### Prompt 1
In the Mollie Hunter article, turn the paragraph beginning "For The Stronghold" into a short list that keeps its main facts.
### Prompt 2
Summarize the Mollie Hunter article in two sentences.
### Prompt 3
Write a continuation of the Mollie Hunter article that picks up right after its final line.

### Text segment
⟨
Maureen Mollie Hunter McIlwraith (30 June 1922 – 31 July 2012) was a Scottish writer known as Mollie Hunter. She wrote fantasy for children, historical stories for young adults, and realistic novels for adults. Many of her works are inspired by Scottish history, or by Scottish or Irish folklore, with elements of magic and fantasy.

Life
Born and raised near Edinburgh in the small village of Longniddry, her final years were spent in Inverness. A portrait of her hangs in the Scottish National Portrait Gallery.

Hunter's debut was Patrick Kentigern Keenan, published by Blackie and Son in 1963 with illustrations by Charles Keeping. In the U.S. it was published in 1963 as The Smartest Man in Ireland.

Awards
For  The Stronghold Mollie Hunter won the 1974 Carnegie Medal from the Library Association, recognising the year's best children's book by a British subject. The same novel, published in The Netherlands as "Een toren tegen de romeinen" won the "Zilveren Griffel" (Silver Pen) award in 1978 for children's writing.

She won the Phoenix Award from the Children's Literature Association in 1992, recognising A Sound of Chariots (1972) as the best children's book published twenty years earlier that did not win a major award.

The Oxford English Dictionary credits Hunter with a quotation regarding the word consensus: "No single group has the right to ignore a consensus of thoughtful opinion"

Works

Novels
 Patrick Kentigern Keenan (1963)
 US title, The Smartest Man in Ireland
The Spanish Letters (1964)
 The Kelpie's Pearls (1964)
A Pistol in Greenyards (1965)
The Ghosts of Glencoe (1966)
Thomas and the Warlock (1967)
 The Ferlie (1968); also issued as The Enchanted Whistle (1985)
 The Bodach (1970)
 US title, The Walking Stones
The Third Resistance (1971)
⟩
### Supplied information
⟨
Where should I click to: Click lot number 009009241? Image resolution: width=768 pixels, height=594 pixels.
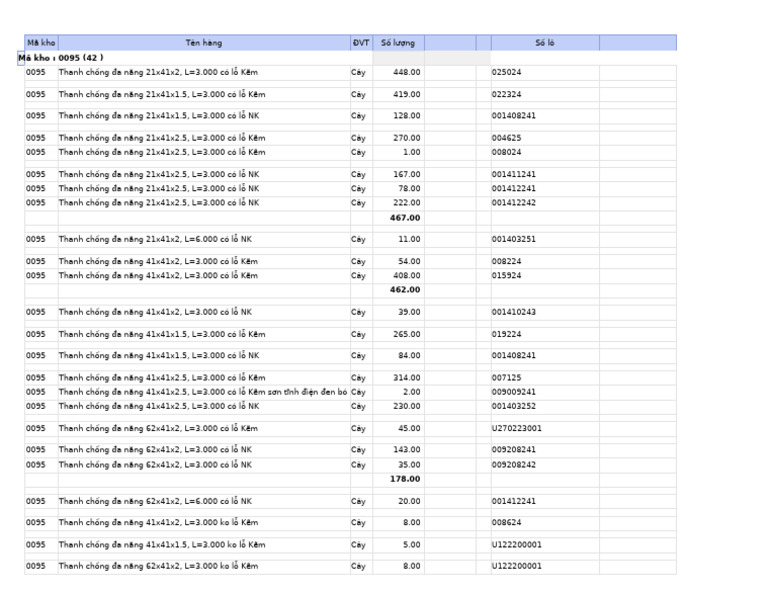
⟩
### Output 1
- Book: The Stronghold, by Mollie Hunter
- 1974: won the Carnegie Medal from the Library Association, which recognizes the year's best children's book by a British subject
- 1978: its Dutch edition, "Een toren tegen de romeinen," won the "Zilveren Griffel" (Silver Pen) award for children's writing

### Output 2
Mollie Hunter (1922–2012) was a Scottish writer of fantasy for children, historical stories for young adults, and realistic novels for adults, many inspired by Scottish history or by Scottish or Irish folklore. Born and raised in Longniddry near Edinburgh, she made her debut in 1963 with Patrick Kentigern Keenan, and she won the 1974 Carnegie Medal for The Stronghold and the 1992 Phoenix Award for A Sound of Chariots.

### Output 3
The Lothian Run (1971)
 The Thirteenth Member (1971)
 The Haunted Mountain (1972)
 A Sound of Chariots (Harper & Row, 1972)
 The Stronghold (Hamilton, 1974)
 A Stranger Came Ashore (Hamilton, 1975)
 The Wicked One (1977)
 The Third Eye (1979)
 You Never Knew Her as I Did! (1981)
The Dragonfly Years (1983)
 US title, Hold on to Love
The Knight of the Golden Plain (1983)
I'll Go My Own Way (1985)
 US title Cat, Herself
Escape from Loch Leven (1987)
 The Mermaid Summer (1988)
The MidSummer Murders (1988)
 The King's Swift Rider: A Novel on Robert the Bruce (1998)

Collections
 A Furl of Fairy Wind (1977)

Plays
Stay for an Answer (1962)
The Captain
A Love-song for My Lady
The Walking Stones

Picture books

Hi Johnny (1963)
The Brownie (1986), illus. Mahri Christopherson
The Enchanted Boy (1986), illus. Christopherson
Flora MacDonald and Bonnie Prince Charlie (1988), illus. Chris Molan
 Gilly Martin the Fox (1994), illus. Dennis McDermott

Nonfiction
 Talent Is Not Enough: Mollie Hunter on Writing for Children (1976)
 The Pied Piper Syndrome and Other Essays (1992)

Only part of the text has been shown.